One of the ways that you can make sure that your feature well provides a wide range of meaningful stories is simply to provide some “buckets” that your stories will generally fall into for each issue.

For example, at one school I worked at, we had a simple structure:

  • A general higher ed topic story (“Are the liberal arts too liberal?” “Is college still worth it?”)
  • A campus/college specific story (The history of a specific campus event, a campaign story)
  • An alumni story (A longer profile or roundup story)
  • A larger trend story that uses faculty and alumni for experts (What does patriotism mean right now? How podcasting is changing everything.)

Every story had to fit within one of these four categories — and that meant if it didn’t fit, we had to find another place for it or we had to rethink the story so we could make it fit.

These categories actually sometimes helped us think more flexibly about a story we assumed could only be done one way.

For example, an alum who won a big-deal award linked to climate change might be a good topic for an alumni profile. But what if we also knew that a mathematics professor had been doing some number crunching on the long-term impact of temperature increases and a biologist was studying how certain animals were responding to extreme weather events?

Maybe we could do a little more digging and write an expansive feature on the approaches that people in the school’s community were using to address the issue.

You get the picture.

Having a structure to guide us made it easier to collect, organize, and develop story ideas. We might not know what to do with the alum who shared that he’d gotten into a startup accelerator, but if the story was good enough, we might make him the anchor profile in a roundup of entrepreneurs.

If we weren’t sure where to even start with the feature well, we had some guiding principles to begin our process.

Knowing that we needed to do a story about a higher ed topic in every issue made it easy for us to start collecting evergreen topics in a list. We could easily refer to it when we began the work on each issue.

Even more than that, after we got buy-in from the advisory board for the four types of stories we’d feature in feature well in each issue, we avoided a lot of fights.

We didn’t have to argue every time they suggested that we use the entire feature well to run stories on a campaign, a new strategic initiative, and a recently-hired dean. Instead, we could just point to our previously agreed-upon feature well priorities.

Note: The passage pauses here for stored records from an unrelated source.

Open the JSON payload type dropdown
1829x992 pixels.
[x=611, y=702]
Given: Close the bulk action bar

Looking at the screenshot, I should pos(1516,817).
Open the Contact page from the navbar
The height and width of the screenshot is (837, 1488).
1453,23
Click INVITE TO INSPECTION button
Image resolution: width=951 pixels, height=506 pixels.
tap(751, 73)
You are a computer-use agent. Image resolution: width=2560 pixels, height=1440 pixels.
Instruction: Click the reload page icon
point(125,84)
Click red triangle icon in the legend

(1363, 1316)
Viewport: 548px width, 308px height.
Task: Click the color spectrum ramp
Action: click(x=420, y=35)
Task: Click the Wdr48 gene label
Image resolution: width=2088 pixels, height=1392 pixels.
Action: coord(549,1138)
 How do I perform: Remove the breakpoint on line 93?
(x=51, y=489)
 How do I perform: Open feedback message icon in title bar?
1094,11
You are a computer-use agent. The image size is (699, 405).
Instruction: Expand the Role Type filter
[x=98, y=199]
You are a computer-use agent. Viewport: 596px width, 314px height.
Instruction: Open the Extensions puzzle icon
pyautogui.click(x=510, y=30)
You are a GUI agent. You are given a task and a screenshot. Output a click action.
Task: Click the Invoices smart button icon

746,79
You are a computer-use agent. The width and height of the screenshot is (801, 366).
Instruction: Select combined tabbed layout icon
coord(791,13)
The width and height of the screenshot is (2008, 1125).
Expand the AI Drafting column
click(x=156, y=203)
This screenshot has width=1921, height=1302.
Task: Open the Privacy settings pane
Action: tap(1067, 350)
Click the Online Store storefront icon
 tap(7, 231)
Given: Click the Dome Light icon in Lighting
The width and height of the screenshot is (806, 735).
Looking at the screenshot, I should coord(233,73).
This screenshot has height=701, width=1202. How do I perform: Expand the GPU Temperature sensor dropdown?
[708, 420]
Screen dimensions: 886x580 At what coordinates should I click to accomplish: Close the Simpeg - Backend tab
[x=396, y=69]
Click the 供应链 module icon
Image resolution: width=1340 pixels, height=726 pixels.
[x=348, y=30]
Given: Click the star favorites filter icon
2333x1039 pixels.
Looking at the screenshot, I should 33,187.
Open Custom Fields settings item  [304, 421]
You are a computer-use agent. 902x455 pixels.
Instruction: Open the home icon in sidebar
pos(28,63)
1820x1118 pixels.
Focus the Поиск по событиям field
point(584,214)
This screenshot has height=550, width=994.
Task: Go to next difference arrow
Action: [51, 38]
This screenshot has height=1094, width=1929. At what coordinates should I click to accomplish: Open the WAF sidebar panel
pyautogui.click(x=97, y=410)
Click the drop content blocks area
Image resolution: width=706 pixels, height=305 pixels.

It also meant that when we got a request from an alum to devote 15 pages of the magazine to his poetry, we could easily explain why it wouldn’t be making the cut for our next issue. (Sorry not sorry.)

Think expansively about feature well categories

The example I gave is just one approach — there are countless others!

A smaller feature well might have categories like:

  • On-campus
  • Off-campus

Or

  • 9-5 (Work/research related stories)
  • 5-9 (Fun, off-the-clock stories)

You could organize your stories around specific formats, rather than specific types of topics:

  • Narrative feature
  • Longform Q&A
  • Packaged service piece

There are tons of different ways to think about this, and I’m barely scratching the surface.

The most important thing is to be intentional, not reactionary. A simple structure for your feature well can help make sure you’re telling a wide range of different stories to your alums — by design.